According to the scan results some nodes were “significantly diseased”.
In the latter half of 2007, he embarked upon an intensive three month course of
antibiotics in the belief that his condition may have been bacterial in origin. This
treatment proved unsuccessful.
Urine therapy regime
In late February 2008 one of his doctors (not his usual GP or his haematologist) with
whom he had been consulting since 2004 in relation to his prostate cancer,
recommended urine therapy, saying that while she was unaware of any scientific
evidence to support its success, anecdotally she had known it to have been successful
in the treatment of lymphoma. The recommended regime was to drink 250mls of the
first urination of the day after voiding a small amount to clear the urinary tract. John
decided immediately to give this therapy a try. He tells us:
“As my doctor was describing this therapy to me I decided
then and there I would go with it. I started the next day
and rarely missed a day over the next four years.”

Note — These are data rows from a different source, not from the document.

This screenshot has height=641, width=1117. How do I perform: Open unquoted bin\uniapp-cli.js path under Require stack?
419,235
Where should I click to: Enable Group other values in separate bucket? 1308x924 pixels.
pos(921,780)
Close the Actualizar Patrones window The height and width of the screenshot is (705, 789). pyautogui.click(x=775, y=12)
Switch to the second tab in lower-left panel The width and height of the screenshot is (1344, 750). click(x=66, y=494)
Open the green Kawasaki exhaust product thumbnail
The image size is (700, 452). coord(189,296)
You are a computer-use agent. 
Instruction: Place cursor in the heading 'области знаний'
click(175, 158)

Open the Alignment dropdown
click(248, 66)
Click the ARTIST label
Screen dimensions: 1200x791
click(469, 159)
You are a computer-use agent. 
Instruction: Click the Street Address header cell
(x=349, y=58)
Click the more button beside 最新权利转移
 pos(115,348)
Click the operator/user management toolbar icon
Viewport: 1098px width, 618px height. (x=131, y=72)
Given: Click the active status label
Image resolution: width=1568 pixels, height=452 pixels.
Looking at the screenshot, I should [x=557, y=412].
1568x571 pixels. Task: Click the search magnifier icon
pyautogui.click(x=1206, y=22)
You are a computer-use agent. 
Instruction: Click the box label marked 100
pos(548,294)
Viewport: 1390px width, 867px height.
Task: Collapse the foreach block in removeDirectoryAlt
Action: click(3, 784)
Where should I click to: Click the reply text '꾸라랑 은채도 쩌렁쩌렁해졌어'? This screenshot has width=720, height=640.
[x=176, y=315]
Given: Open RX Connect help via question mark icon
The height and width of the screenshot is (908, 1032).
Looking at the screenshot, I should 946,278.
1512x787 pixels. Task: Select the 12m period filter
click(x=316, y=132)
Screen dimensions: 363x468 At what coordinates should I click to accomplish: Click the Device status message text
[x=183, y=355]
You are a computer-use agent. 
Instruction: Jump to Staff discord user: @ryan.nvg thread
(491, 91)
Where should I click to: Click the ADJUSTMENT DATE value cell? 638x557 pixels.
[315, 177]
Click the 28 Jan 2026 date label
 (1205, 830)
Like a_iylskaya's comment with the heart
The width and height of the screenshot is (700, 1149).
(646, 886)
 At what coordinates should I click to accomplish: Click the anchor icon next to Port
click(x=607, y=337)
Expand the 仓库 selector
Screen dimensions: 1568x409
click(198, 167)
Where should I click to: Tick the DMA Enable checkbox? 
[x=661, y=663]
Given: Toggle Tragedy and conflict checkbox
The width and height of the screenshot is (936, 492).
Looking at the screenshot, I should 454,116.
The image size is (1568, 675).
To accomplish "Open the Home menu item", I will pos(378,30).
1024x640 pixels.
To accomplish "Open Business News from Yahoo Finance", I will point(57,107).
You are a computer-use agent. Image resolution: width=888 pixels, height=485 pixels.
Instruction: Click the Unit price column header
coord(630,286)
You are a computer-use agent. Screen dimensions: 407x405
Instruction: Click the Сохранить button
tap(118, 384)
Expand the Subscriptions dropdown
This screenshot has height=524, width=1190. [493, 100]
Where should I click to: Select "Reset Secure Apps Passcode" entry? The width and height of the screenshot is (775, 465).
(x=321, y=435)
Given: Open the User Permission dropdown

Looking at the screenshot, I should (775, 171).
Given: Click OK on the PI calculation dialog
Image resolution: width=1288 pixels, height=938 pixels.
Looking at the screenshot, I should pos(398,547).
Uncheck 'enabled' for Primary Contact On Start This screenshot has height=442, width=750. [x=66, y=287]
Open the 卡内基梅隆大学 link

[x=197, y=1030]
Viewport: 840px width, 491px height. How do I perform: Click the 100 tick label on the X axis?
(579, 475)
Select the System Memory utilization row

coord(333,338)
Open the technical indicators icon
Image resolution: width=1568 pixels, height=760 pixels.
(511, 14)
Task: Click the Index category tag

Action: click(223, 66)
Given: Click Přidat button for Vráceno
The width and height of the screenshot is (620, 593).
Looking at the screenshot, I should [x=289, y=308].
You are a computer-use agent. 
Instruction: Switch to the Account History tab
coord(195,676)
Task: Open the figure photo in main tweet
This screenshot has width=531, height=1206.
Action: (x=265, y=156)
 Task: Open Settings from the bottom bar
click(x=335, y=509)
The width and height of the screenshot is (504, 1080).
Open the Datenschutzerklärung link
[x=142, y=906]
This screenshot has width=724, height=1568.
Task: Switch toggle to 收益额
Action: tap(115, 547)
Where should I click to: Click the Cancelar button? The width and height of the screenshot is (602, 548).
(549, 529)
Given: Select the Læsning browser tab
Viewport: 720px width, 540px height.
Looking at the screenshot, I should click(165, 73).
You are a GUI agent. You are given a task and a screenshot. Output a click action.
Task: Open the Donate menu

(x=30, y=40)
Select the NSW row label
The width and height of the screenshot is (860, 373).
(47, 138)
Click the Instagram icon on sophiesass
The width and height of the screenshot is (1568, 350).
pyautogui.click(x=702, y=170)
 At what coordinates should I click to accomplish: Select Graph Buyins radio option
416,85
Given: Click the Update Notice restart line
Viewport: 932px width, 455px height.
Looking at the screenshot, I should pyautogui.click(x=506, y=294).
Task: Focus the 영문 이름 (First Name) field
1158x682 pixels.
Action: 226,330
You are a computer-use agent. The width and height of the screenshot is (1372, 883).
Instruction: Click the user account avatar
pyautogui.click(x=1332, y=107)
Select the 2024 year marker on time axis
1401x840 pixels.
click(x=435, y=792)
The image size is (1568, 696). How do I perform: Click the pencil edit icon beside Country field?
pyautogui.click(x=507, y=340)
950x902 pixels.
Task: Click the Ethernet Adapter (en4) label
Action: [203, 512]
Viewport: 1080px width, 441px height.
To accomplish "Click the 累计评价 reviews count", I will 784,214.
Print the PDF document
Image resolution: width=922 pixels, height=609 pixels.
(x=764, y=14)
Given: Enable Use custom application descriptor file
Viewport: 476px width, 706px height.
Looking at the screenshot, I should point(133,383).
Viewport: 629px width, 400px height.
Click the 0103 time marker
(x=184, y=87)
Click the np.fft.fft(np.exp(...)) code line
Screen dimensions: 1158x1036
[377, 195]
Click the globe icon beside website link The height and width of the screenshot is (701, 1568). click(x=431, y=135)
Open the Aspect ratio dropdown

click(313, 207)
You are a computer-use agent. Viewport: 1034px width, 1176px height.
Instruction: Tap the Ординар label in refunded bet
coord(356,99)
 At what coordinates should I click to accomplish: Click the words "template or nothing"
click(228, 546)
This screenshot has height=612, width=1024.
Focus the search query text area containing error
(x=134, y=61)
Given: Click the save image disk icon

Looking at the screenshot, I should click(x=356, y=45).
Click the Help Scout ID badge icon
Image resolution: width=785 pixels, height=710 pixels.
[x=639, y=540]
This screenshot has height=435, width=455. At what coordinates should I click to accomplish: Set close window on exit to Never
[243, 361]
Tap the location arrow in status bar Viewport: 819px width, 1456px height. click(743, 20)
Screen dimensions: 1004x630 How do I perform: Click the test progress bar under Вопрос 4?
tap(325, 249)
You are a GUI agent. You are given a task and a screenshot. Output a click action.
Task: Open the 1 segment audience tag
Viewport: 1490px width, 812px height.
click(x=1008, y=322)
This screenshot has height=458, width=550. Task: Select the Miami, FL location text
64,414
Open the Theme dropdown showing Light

Because of his belief in the powerful healing connection between the mind and the
body, whilst drinking his urine each morning John affirmed in words that his cancer
was being healed while visualising his urine as source of healing energy travelling
first to his neck and then down through his neck, chest, stomach and pelvic region
(the four principal lymph node sites).
The results were outstanding and were confirmed by CT scans. Fig. 1 depicts the
progress of the lymphadenopathy in the stomach, chest and neck betwen 2 April 2007
and 10 February 2012. Up to August 2008 the size of the nodes in his chest remained
largely unchanged. This was also the case for the neck nodes up to December 2008.
Beyond these dates both chest and neck nodes had begun to reduce in size. Of
particular significance is the period beginning 12 February 2008 as it was in was late
February 2008 that John commenced urine therapy. In February 2008 the largest
node, located in the abdomen, had a 3cm diameter. By May 2008 that node had
reduced in diameter to 2cm, and by August 2008 it had shrunk a further 1cm. In a
February 2010 scan, no nodes in either the chest or neck were commented upon
(which is suggestive of them either not being detectable, or of little or no
significance), and the largest in the abdomen now measured a mere 6mm x 4mm.
John didn’t have a further CT scan until February 2012. The results were emphatic:
no lymphadenopathy could be detected in the abdomen, chest or neck. John
“In my view, over the four year period, but particularly in the first
eight months, the results demonstrate a strong correlation between
the use of urine therapy and imagery, and the reduction, and eventual
elimination of any detectable cancer from my lymphatic system. These
were the only changes I made to my healing regime during this period.”
Whilst many may argue there is no scientific evidence to support the claim that it was
the urine that facilitated this unusual and successful treatment, there is not, in John’s
view, any other explanation. John maintains that scientific support comes from the
CT scans, a well recognised diagnostic tool for this type of cancer. The scans
demonstrated the reduction and eventual elimination of any detectable cancer and this
reduction and elimination correlated with the period over which urine was used as a
therapy. Whilst his haematologist and ‘conventional’ GP could offer no explanation
for its success, John is adamant:
“I’m unshakeable in my view that it was the urine, the
imagery, and my belief in both that made the difference.
This was no spontaneous remission. I worked really hard
over four years for this result.”
John continues to drink his urine daily.